A team of researchers led by JoAnn F. Manson of the Harvard School of Public Health revealed that consumption of walnut oil is significantly correlated to lower risk of type 2 diabetes in women. The disclosure was made in February of this year with the release of print issue number 4 from volume 143 of the Journal of Nutrition. Prior medical evidence associating polyunsaturated fatty acid content in walnut oil with lower risk of cardio-metabolic conditions served as the springboard for the research. The other members of the collaborative endeavor are An Pan, Qi Sun, Frank Hu, and Walter Willett, who hail from private and public medical and academic institutions in Boston and Singapore.
The research involved two decades of a large sample cohort of almost 60,000 women who belong to two age brackets, 62-57 and 35-52 years old, from the Nurses Health Study I and II, respectively. Findings showed that eating walnuts is inversely associated with the risk of having type 2 diabetes and the reduced risk is mediated by body mass index. With several other studies, the research by Manson et al provided a scaffold to the hypothesis that incorporating nuts as a component of a healthy balanced diet helps prevent diabetes.
Main Nutritional Components of Walnut Oil
Walnut oil is high in triglycerides, the heart-friendly omega-3 fatty acids. Among these triglycerides are polyunsaturated fats such as a-linolenic acid, linoleic acid, and the monounsaturated fat, oleic acid. It is also rich in bioactive gamma-tocopherol which is a nutritionally superior form of vitamin E. Another bioactive component is phytosterol.

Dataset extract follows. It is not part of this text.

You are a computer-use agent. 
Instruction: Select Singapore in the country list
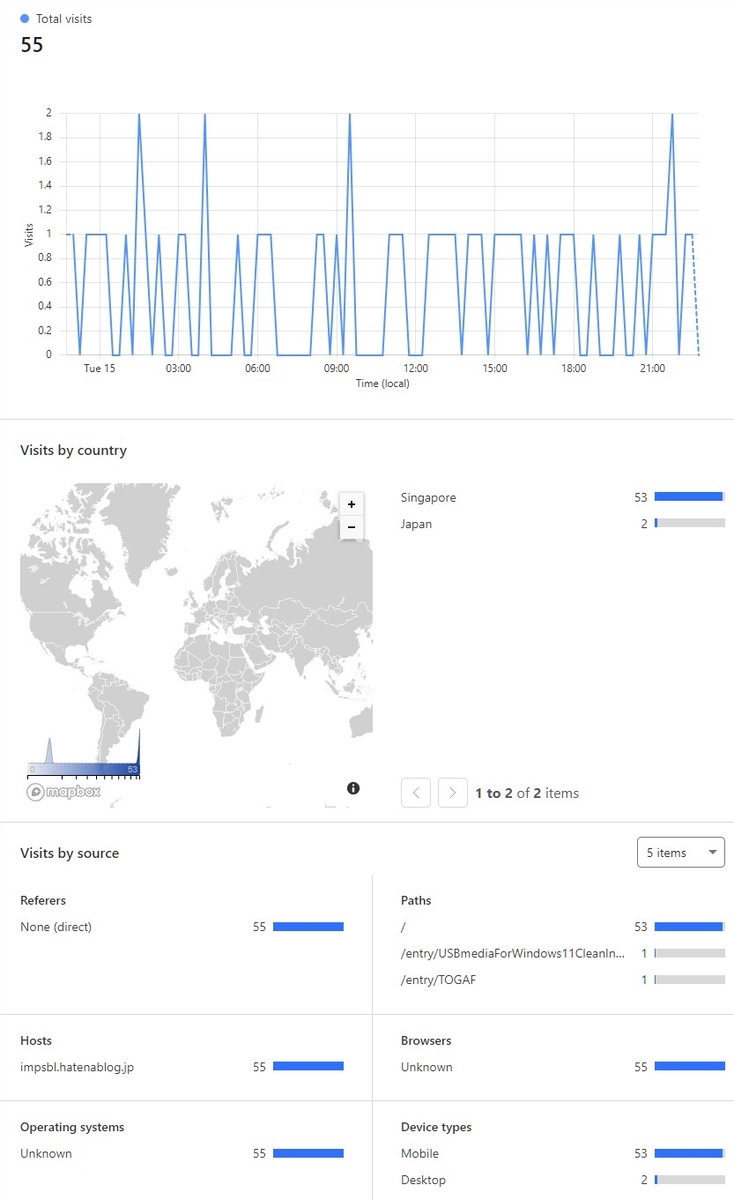(428, 497)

Other Health Benefits from Walnut Oil
Aside from its high potential in reducing the risk factor for type 2 diabetes, there are other documented health benefits of walnut oil which include:
- Anti-inflammatory properties from the endogenous production of ecosapentaenoic acid (EPA) from alpha-linolenic acid;
- Anti-oxidant properties which fight or delay aging from gamma-tocopherol;
- Cholesterol reduction from phytosterols;
- Lowers blood pressure and bad cholesterol and increases good cholesterol levels, reinforces the integrity of cell membranes, boosts memory and brain function, etc. from oleic acid;
- Potential role as an intervention for attention deficit hyperactivity disorder (ADHD), Alzheimer’s disease, and other illnesses associated with decline in mental health, as well as cancer, from the endogenous production of docosahexaenoic acid (DHA) from a-linolenic acid;
- Reduced risk of cardiovascular and coronary artery disease from a-linolenic and linoleic acids. A-linolenic acid is an essential fatty acid which humans are incapable of producing and can only be sourced out from the diet.